Synchronise muti-threads in Python

2019-09-06 18:14发布

问题:

The class BrokenLinkTest in the code below does the following.

  1. takes a web page url
  2. finds all the links in the web page
  3. get the headers of the links concurrently (this is done to check if the link is broken or not)
  4. print 'completed' when all the headers are received.

from bs4 import BeautifulSoup
import requests

class BrokenLinkTest(object):

    def __init__(self, url):
        self.url = url
        self.thread_count = 0
        self.lock = threading.Lock()

    def execute(self):
        soup = BeautifulSoup(requests.get(self.url).text)
        self.lock.acquire()
        for link in soup.find_all('a'):
            url = link.get('href')
            threading.Thread(target=self._check_url(url))
        self.lock.acquire()

    def _on_complete(self):
        self.thread_count -= 1
        if self.thread_count == 0: #check if all the threads are completed
            self.lock.release()
            print "completed"

    def _check_url(self, url):
        self.thread_count += 1
        print url
        result = requests.head(url)
        print result
        self._on_complete()


BrokenLinkTest("http://www.example.com").execute()

Can the concurrency/synchronization part be done in a better way.
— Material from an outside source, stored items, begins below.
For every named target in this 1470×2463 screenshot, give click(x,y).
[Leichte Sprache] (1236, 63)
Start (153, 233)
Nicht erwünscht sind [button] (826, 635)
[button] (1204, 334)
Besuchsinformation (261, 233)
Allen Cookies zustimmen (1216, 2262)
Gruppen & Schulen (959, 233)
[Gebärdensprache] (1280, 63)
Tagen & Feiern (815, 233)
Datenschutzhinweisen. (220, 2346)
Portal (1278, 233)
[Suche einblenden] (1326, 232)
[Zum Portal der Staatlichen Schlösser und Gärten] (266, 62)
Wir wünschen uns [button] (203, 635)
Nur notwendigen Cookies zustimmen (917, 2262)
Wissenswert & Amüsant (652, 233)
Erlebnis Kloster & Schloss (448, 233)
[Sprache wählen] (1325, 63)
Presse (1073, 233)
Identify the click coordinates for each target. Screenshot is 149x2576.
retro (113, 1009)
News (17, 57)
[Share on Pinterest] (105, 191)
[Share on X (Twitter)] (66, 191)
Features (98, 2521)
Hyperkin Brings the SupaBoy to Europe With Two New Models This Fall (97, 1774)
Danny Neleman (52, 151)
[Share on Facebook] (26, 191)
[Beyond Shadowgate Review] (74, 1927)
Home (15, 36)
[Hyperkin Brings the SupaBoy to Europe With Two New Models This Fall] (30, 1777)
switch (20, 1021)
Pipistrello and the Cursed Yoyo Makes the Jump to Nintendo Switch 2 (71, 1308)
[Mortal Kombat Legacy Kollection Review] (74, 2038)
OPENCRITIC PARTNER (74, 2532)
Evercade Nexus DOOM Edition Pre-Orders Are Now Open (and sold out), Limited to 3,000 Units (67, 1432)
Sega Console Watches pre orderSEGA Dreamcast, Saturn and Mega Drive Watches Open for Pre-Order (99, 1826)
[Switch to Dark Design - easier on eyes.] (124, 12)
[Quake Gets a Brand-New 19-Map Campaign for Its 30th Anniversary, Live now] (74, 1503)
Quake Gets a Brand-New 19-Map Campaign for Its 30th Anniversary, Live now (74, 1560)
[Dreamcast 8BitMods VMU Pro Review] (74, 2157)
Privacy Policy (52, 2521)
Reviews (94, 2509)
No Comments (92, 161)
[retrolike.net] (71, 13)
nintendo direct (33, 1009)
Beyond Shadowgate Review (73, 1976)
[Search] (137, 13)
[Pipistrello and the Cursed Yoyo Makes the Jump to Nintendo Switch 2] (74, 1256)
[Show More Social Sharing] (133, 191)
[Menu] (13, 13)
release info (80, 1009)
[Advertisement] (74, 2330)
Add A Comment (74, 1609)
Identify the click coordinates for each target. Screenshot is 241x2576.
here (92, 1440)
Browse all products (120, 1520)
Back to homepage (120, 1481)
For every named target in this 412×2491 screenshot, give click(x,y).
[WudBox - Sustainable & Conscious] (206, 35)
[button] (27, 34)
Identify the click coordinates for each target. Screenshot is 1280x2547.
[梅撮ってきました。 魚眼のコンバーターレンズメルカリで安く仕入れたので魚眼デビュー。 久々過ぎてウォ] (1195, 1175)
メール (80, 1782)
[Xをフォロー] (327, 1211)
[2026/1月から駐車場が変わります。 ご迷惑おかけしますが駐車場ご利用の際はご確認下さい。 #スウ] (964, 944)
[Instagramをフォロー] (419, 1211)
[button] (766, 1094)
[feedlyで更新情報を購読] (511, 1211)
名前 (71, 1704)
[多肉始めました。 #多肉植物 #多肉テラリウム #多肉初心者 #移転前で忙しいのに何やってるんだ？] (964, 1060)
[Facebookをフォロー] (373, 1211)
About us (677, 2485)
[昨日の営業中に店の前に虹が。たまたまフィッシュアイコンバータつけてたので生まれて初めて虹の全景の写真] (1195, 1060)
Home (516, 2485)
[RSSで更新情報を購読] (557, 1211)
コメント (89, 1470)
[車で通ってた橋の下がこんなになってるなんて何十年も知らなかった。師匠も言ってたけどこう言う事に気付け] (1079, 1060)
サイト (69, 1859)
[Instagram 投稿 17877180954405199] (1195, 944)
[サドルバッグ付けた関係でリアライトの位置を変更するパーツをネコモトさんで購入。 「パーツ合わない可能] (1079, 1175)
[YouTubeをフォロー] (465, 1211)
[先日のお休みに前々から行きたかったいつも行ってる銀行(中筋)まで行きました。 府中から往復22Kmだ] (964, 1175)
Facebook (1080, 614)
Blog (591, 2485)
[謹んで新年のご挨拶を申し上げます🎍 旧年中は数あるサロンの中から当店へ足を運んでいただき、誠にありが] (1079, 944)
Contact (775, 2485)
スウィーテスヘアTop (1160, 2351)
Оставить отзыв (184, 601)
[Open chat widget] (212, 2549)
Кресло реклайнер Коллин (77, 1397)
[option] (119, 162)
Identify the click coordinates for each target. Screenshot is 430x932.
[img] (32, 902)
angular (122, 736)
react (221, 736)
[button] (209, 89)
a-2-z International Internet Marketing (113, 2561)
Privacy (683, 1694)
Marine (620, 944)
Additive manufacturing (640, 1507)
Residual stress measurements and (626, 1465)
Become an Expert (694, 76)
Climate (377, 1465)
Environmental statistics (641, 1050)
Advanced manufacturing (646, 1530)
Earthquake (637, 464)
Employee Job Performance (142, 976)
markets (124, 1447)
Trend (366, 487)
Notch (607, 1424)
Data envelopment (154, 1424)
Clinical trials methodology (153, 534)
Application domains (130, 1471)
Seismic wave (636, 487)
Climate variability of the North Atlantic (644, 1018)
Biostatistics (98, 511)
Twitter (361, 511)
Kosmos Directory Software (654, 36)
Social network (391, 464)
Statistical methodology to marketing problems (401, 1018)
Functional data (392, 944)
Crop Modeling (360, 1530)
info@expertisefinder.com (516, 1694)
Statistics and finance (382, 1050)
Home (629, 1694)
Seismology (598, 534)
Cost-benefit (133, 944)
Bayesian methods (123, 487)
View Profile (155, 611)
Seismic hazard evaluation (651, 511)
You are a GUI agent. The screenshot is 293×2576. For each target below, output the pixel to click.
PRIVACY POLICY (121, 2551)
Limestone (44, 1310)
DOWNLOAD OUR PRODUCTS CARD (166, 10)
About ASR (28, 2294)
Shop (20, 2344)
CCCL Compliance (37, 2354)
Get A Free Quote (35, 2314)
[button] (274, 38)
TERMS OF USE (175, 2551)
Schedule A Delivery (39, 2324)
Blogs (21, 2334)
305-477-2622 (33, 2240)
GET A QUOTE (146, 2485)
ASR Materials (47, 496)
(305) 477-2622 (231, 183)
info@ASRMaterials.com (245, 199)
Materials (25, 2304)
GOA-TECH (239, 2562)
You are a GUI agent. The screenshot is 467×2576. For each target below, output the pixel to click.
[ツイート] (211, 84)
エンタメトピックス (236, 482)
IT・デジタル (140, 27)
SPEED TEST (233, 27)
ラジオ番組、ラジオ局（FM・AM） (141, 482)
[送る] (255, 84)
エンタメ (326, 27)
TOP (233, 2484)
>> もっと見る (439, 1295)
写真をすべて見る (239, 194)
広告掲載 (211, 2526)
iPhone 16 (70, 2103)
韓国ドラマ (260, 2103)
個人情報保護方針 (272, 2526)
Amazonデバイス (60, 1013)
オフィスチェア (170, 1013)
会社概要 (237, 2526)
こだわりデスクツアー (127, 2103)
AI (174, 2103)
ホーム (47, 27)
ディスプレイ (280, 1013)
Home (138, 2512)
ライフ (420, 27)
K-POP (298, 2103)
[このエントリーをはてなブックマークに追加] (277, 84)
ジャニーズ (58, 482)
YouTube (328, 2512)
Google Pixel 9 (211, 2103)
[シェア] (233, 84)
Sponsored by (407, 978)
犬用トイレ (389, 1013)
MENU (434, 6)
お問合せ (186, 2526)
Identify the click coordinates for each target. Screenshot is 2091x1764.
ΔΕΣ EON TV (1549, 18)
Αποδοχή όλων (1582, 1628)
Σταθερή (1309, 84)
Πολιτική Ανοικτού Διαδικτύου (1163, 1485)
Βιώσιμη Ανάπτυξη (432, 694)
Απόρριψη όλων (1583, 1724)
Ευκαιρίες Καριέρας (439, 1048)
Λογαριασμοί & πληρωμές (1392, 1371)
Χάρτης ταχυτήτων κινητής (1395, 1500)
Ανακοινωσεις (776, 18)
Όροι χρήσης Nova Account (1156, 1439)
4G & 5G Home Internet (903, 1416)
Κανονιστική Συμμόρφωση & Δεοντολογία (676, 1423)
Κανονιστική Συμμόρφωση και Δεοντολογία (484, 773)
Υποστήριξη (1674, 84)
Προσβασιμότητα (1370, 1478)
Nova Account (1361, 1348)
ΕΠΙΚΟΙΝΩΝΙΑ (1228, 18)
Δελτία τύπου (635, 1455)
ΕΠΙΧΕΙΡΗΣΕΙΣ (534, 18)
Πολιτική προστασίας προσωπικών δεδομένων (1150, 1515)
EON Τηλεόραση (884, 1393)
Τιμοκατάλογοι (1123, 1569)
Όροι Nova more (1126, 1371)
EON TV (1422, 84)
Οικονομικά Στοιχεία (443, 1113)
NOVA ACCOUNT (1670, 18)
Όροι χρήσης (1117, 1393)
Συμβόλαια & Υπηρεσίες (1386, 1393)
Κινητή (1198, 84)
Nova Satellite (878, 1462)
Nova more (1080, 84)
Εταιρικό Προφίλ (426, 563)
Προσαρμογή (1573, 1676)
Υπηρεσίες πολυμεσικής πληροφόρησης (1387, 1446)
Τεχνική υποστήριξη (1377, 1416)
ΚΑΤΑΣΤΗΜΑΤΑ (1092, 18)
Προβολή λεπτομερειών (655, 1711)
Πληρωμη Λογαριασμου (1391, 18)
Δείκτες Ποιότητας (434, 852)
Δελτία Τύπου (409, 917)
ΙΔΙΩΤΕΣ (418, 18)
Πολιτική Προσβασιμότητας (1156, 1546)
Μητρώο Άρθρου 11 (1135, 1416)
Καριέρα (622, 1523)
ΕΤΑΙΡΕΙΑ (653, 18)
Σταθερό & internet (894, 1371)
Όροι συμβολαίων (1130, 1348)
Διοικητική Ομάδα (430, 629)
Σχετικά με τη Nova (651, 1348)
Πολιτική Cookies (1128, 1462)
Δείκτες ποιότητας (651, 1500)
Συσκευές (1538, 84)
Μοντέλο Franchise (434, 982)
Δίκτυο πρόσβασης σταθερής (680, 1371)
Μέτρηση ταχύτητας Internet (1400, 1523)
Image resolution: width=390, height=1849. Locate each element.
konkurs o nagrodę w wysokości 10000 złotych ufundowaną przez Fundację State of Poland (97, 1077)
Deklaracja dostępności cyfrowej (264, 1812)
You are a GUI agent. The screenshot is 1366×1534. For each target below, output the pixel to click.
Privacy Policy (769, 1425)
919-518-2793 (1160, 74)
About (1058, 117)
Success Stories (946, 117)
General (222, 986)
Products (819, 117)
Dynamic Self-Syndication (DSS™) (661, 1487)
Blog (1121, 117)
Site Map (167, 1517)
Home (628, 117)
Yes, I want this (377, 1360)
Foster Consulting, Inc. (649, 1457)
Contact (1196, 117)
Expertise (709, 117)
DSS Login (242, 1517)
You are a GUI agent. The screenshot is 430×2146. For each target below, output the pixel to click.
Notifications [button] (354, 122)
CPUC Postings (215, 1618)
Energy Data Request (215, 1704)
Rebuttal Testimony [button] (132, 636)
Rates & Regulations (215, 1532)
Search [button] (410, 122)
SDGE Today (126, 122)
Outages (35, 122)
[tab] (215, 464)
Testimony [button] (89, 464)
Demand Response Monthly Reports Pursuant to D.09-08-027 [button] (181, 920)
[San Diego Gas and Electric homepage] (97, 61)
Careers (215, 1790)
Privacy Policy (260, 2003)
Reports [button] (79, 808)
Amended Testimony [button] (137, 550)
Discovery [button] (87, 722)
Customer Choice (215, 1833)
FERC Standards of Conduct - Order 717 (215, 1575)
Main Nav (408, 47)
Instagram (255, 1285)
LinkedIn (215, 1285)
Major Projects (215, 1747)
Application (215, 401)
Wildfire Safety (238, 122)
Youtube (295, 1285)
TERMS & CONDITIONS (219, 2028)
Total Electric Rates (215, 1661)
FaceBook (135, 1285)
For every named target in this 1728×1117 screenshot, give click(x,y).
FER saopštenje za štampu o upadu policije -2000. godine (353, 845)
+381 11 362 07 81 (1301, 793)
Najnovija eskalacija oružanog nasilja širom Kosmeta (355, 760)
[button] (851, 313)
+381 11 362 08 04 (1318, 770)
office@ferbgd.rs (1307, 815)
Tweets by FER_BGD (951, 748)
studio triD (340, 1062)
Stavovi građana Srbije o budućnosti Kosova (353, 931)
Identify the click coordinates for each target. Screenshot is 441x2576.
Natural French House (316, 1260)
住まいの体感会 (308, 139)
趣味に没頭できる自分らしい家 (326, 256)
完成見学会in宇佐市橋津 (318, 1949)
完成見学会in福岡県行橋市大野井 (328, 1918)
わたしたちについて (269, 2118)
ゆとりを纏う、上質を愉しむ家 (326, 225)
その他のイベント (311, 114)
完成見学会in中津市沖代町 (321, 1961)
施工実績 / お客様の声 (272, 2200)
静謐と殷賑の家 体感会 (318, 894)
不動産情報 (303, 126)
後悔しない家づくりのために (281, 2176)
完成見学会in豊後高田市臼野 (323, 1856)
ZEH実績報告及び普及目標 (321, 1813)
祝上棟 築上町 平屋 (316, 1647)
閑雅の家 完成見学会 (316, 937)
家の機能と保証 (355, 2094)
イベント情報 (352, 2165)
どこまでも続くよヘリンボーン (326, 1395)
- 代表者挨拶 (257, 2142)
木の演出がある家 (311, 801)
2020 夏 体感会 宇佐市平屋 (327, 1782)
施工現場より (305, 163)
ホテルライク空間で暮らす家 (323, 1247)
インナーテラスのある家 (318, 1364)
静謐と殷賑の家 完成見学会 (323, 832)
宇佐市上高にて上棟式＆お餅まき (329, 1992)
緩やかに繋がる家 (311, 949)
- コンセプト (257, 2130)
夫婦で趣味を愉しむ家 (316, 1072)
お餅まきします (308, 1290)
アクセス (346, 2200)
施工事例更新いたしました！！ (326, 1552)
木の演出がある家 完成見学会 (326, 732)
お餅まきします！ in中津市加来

I did it using threading.Lock. This is my first experiment with python threading.

回答1:

def execute(self):
    soup = BeautifulSoup(requests.get(self.url).text)
    threads = []
    for link in soup.find_all('a'):
        url = link.get('href')
        t = threading.Thread(target=self._check_url, args=(url,))
        t.start()
        threads.append(t)
    for thread in threads:
        thread.join()

You could use the join method to wait for all the threads to finish.

Note I also added a start call, and passed the bound method object to the target param. In your original example you were calling _check_url in the main thread and passing the return value to the target param.



回答2:

All threads in Python run on the same core, so you won't be gaining any performance by doing it this way. Also - it's very unclear what is actually happening?

  1. You are never actually starting a threads, you are just initializing it
  2. The threads themselves do absolutely nothing other than decrementing the thread count

You may only gain performance in a thread-based scenario if your program is delivering work to the IO (sending requests, writing to file and so on), where other threads can work in the meanwhile.